At the Ft. Worth Stock Show this past weekend, Andy Peterson of Limousin Live brought to my attention the issue of uniformity in the beef industry that came to him as he read an earlier post on the National Western. His comment is below.
Food for your (and mine) rumination: why is there the desire to create the same product in the beef industry? Wine isn’t very homogeneous yet is quite profitable. Does uniformity of a product automatically equate to profit?

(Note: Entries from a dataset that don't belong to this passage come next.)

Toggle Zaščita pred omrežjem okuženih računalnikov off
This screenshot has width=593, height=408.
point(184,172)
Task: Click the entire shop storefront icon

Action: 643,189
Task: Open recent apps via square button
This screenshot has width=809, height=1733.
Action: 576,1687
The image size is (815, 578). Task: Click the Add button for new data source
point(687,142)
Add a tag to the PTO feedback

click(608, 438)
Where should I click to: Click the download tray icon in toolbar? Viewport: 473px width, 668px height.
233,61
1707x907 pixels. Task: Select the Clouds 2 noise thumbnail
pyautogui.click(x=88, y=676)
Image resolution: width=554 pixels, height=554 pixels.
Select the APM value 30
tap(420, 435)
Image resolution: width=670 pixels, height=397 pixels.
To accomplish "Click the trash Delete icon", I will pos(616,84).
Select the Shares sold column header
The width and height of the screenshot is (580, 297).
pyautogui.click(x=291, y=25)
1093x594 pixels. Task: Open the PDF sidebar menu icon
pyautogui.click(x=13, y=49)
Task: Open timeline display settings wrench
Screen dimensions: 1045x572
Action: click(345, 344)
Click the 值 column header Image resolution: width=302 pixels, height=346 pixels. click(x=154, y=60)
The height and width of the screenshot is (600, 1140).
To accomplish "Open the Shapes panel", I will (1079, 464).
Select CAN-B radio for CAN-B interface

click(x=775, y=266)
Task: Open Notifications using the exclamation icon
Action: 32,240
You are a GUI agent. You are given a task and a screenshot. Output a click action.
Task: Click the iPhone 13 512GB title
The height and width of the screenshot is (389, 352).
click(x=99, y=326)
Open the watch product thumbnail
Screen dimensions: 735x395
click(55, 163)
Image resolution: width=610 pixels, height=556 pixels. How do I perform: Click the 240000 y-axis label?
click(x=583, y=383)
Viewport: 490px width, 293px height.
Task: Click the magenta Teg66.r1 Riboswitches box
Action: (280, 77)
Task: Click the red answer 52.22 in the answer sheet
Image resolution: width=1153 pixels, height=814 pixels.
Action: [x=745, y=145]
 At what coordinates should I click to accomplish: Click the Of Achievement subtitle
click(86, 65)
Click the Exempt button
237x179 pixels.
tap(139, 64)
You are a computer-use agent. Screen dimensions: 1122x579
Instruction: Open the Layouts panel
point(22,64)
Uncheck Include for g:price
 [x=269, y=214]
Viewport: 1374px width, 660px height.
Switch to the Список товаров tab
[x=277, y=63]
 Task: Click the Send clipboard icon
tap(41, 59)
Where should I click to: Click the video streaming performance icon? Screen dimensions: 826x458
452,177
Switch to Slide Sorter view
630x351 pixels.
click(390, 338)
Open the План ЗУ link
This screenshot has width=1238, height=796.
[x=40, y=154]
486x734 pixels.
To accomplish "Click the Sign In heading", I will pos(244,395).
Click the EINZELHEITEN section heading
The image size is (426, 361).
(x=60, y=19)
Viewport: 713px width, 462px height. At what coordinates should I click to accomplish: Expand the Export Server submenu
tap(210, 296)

His point is well taken and I can agree to a point. The industry is far too complex for one particular animal to be the ideal in all environments. The differences in environment account for a large part of variation. Places like South Dakota and Iowa can sustain larger framed cattle because of the availability of high quality feedstuffs. Cattle have to be good grass converters and be extremely sound to live in the high deserts of Utah, Nevada, Colorado, and New Mexico, where they stock a cow to about 50 acres. Growing up in the fescue country of Central Virginia, we always realized that we could send cattle to about anywhere because they could convert low quality forage. And some cattle couldn’t handle that forage environment.
Chicken and pork have uniformity of product because they are raised in a controlled environment and biologically don’t have much variation in taste due to intramuscular fat deposits. Cattle have to live a majority of their lives on forage and are typically finished in feed yards in order to have add uniformity to the beef product and reduce overhead costs.
Uniformity does pay on an individual basis if all your calves fit a particular mold so that they can be marketed in larger groups, fed the same, and have the same end point. But where I really disagree is in the meat case.
Since beef is the highest priced protein on the block (the wine to chicken and pork’s Pabst Blue Ribbon), when Susie Q Homemaker buys steaks at the supermarket she wants to know that they will eat well. Nothing is worse than paying $20 for a restaurant steak and having to chew it like it is boot leather. Wal-Mart recently changed their entire meat case over to Choice quality grade product for this reason. It had a very dramatic effect on the Choice-Select spread, though that is a thought for another day.
There are a large number of different beef products for consumers. Some value lean beef over Choice or Prime. Some prefer all-natural. Others like to know how it is raised, grass-fed, meadow-raised, hormone-free, ethically handled. So there is some flexibility in the products that the industry can sell into niches.
But most consumers just want a healthy safe affordable product. So as a whole and especially at export markets, quality is still king. A packing executive shared with NALF recently that in his own opinion, he would like to see the US slaughter be 25% Prime, because he could sell it. That might not be feasible from a production stand point but it is what his consumer wants.
Please don’t misunderstand. The US cowherd is diverse and the product that the commercial industry wants from the seedstock sector is too. There are still a large number of small framed lighter muscled British based herds out there that could use a shot of hybrid vigor from the Continental breeds. And a large number of Brahman influenced herds that could use some British influence.
There is no one breed or one cross that is not the perfect recipe for the industry. But I think that there is a kind of cattle in all breeds that we can all agree will work and make the beef required by consumers. Sound, functional cattle with quality muscling and fleshing ability never go out of style. That kind of cattle coupled with the right set of genetic evaluation numbers (EPDs, genetic markers, etc.) will be the kind to take us into the next century and will make sure my children have a chance to raise cattle.